The film was distributed by Pathe Exchange with sales assistance from the distribution company Associated Exhibitors.

==Reception==
Why Worry? was popular with audiences in 1923 and received widespread praise from contemporary reviewers. Variety, among the leading entertainment-industry publications of the period, complimented not only the film's level of humor but also noted the consistent quality of Lloyd's work:

He rarely misses with his feature comedies and the latest is no exception. It is a production made for laughs and produces them. As with other Lloyd pictures it is full of genuine comedy ideas. The creative ability of the comedian asserts itself with credit also due to the author [Sam Taylor], who likewise aided in the direction for some of the comedy ideas...Lloyd feature comedies are looked upon as box office winners. The latest will live up with ease to the reputation of its predecessors and may be relied upon to produce.

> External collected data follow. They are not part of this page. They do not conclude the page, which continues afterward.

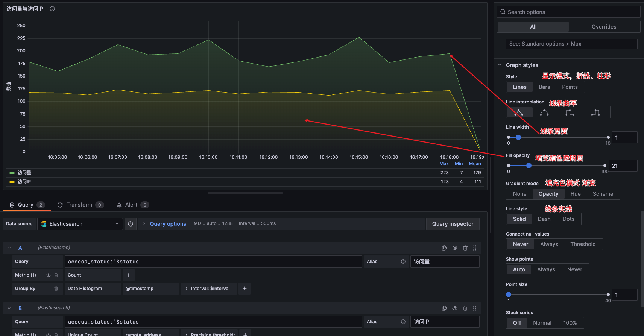The image size is (644, 336).
Task: Collapse the Graph styles section
Action: [x=500, y=65]
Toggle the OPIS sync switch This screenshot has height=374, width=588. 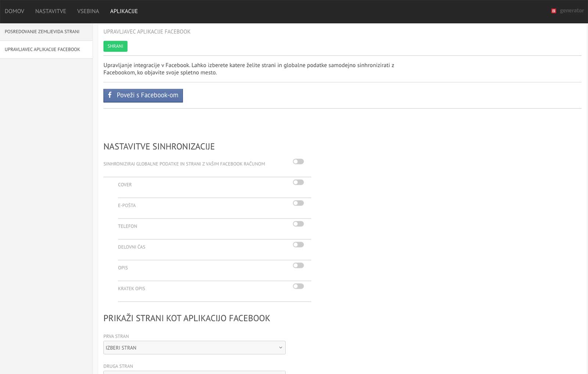pyautogui.click(x=298, y=266)
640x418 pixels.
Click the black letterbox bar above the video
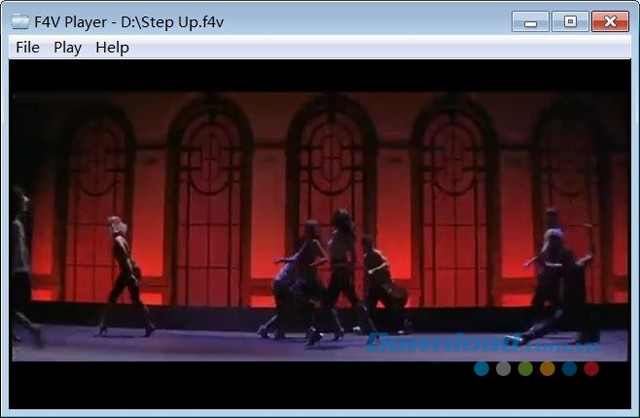point(320,75)
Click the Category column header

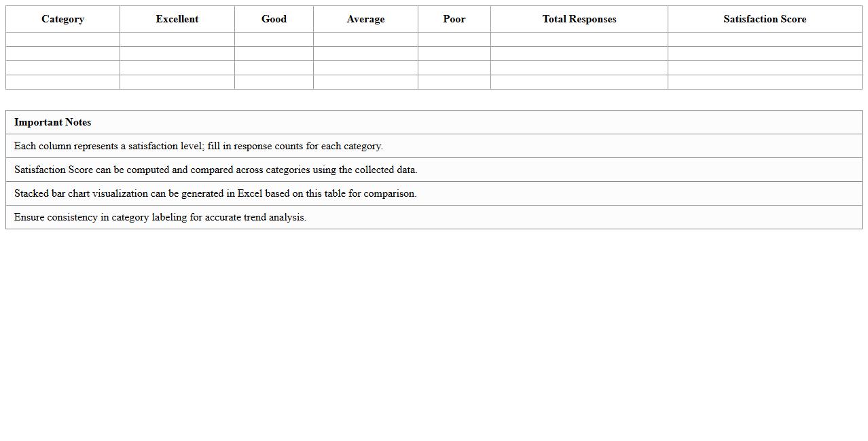[x=62, y=19]
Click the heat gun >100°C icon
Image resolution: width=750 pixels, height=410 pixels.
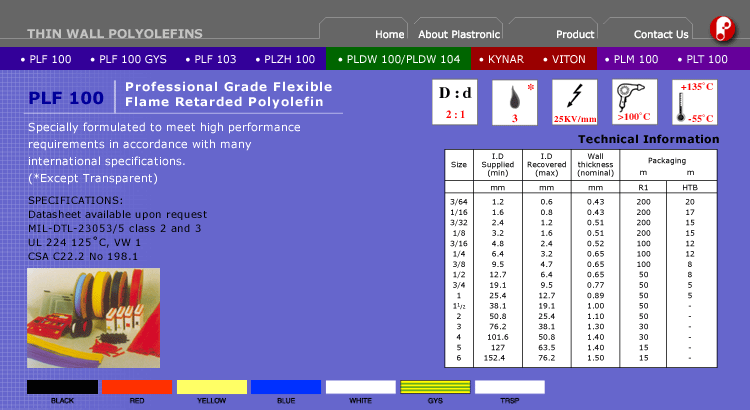(635, 103)
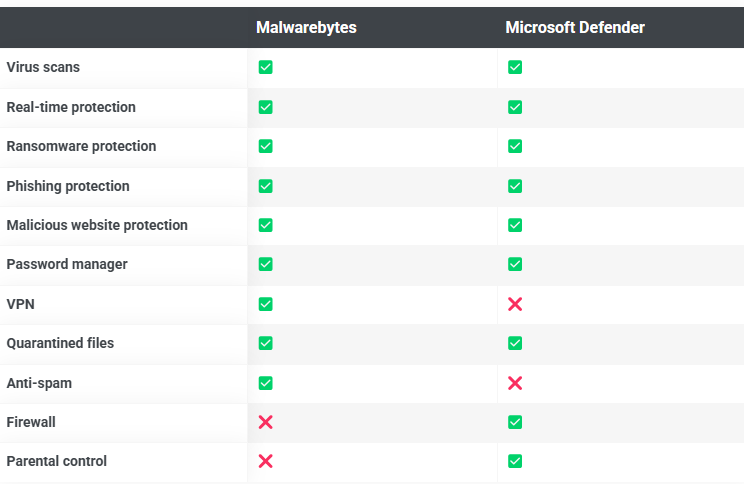Click Microsoft Defender Phishing protection checkmark

pos(515,186)
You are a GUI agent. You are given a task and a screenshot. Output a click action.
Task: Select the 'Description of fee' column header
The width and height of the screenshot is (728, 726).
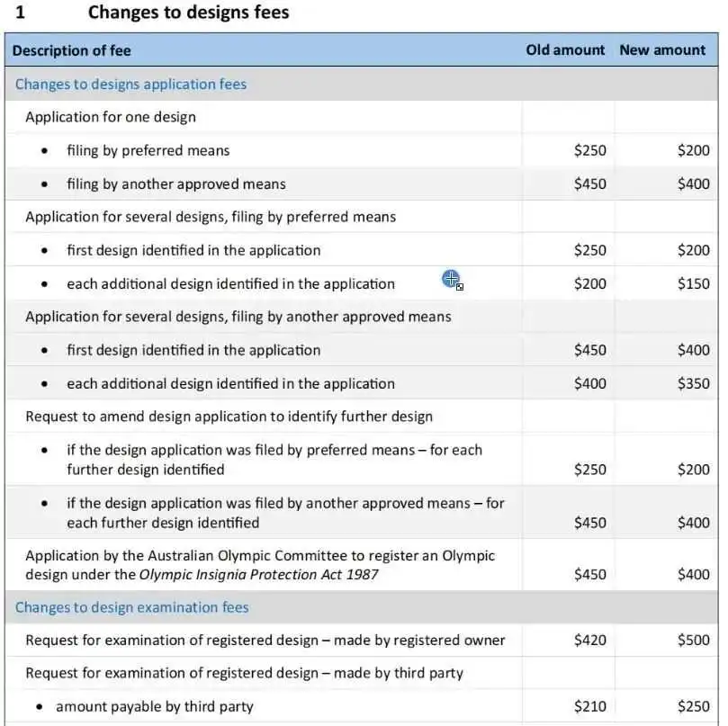coord(71,50)
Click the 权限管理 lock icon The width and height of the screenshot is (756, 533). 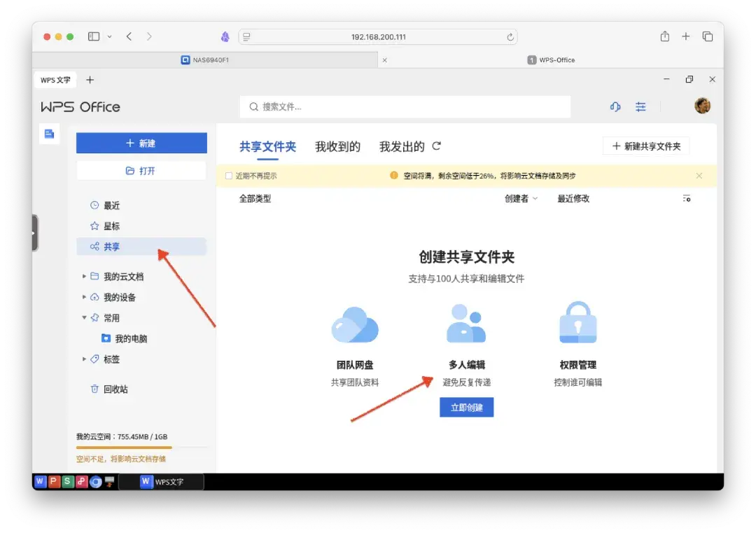[x=577, y=322]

The Film Daily, another notable trade publication in 1923, also praised Why Worry?, although it did not think the production quite equaled Lloyd's comedy Safety Last!, which had been released just five months earlier. "While Why Worry? may not be as continuously humorous or exciting as Safety Last! observed The Film Daily, "it is still an A-1 comedy entertainment and can still be counted on to satisfy the star's many admirers and all those who enjoy a good laugh. The reviewer for The New-York Evening Post gave high marks as well to Why Worry?, yet chose to compare the film to another previous work by Lloyd:

As long as Harold Lloyd continues to make films like "Why Worry?", he has no cause to worry. The picture is very laughable and is produced in only the way Harold Lloyd can put comedy on the screen. "Why Worry?", however, is not as clever or as subtle as some of his earlier five-reel releases, and "Grandma's Boy" still heads the list.